Deep learning augmented medium-term photovoltaic energy forecasting: A coupled approach using PVGIS and numerical weather model data
Muhammad Ehtsham, Marianna Rotilio, Federica Cucchiella
Abstract
Integrating PV energy resources into energy grids is crucial for PV energy organizations, making medium- and short-term PV forecasts important. PV organizations look forward to modern tolls for efficient systems for the most beneficial operations for PV systems.
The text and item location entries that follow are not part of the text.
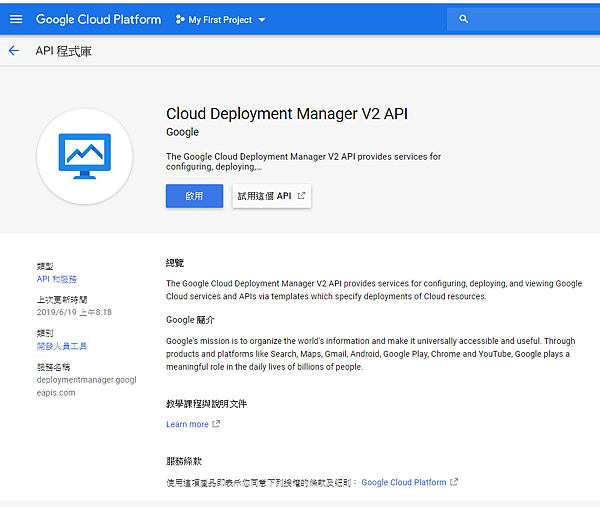Click the Learn more link
This screenshot has height=507, width=600.
pyautogui.click(x=187, y=424)
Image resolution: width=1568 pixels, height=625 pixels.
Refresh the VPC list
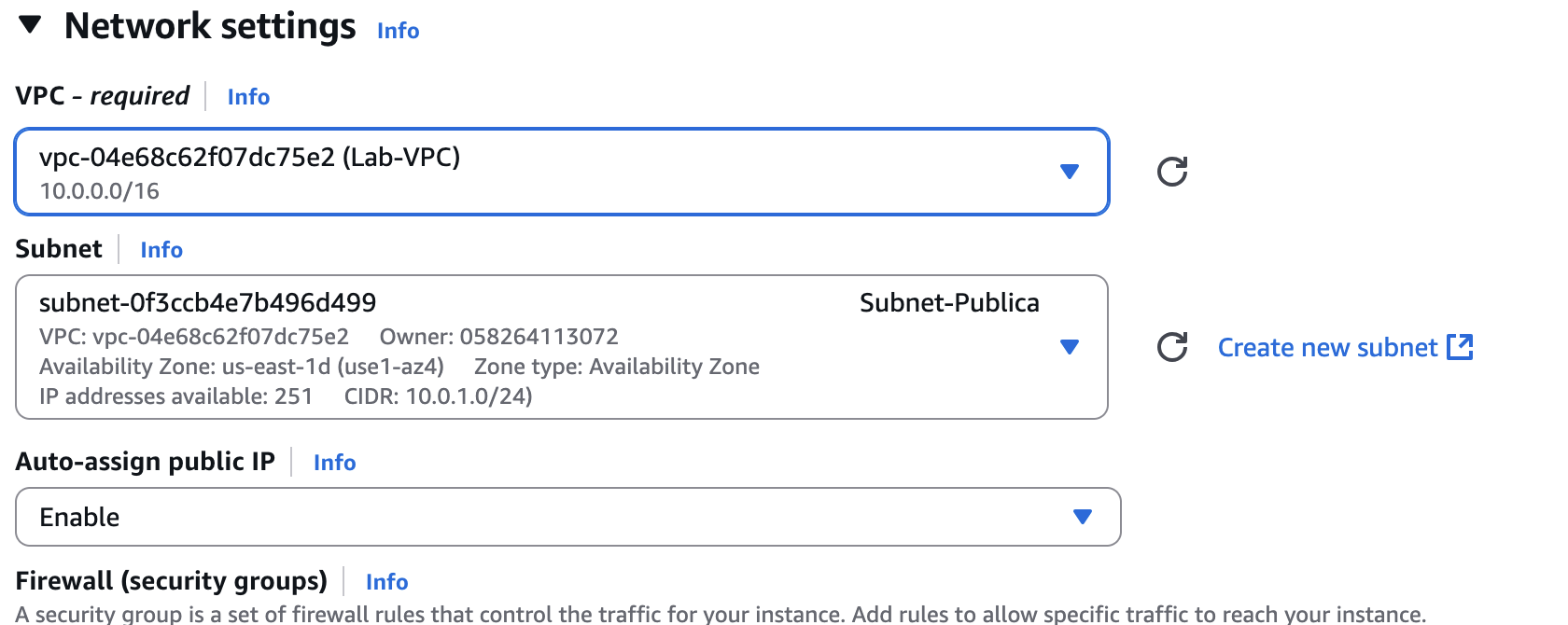coord(1172,172)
This research proposes, applies, and assesses a modern machine learning and deep learning based short-term PV energy forecasting system. Numerical weather model-based data is utilized for real-time forecasting at an hourly scale for the next four days, an additional analysis is performed by leveraging the PVGIS data in addition to NWM data. The proposed methodology is developed and applied to more than 200 PV installations, both BIPVs and BAPVs. The system was able to produce effective PV energy forecasts with high accuracy and efficiency analysis of 3 different PV installations ranging 17 kWp, 91 kWp, and 386kWp are reported in this paper. The research concluded with the feasibility of the proposed systems and findings further support the efficacy of the proposed framework, which can be adopted by organizations seeking to optimize PV system performance and reliability. • Proposing DL-based systems for short-term PV energy forecasting. • Leveraging NWM and PVGIS data to enhance PV energy prediction accuracy. • Applying the methodology to 200 + BIPV and BAPV installations. • Evaluating ML, DL, and hybrid models for accurate PV energy forecasting outcomes. • RF LSTM hybrid model demonstrated robust performance, particularly with NWM data alone. • Optimizing PV system reliability and grid integration using advanced models.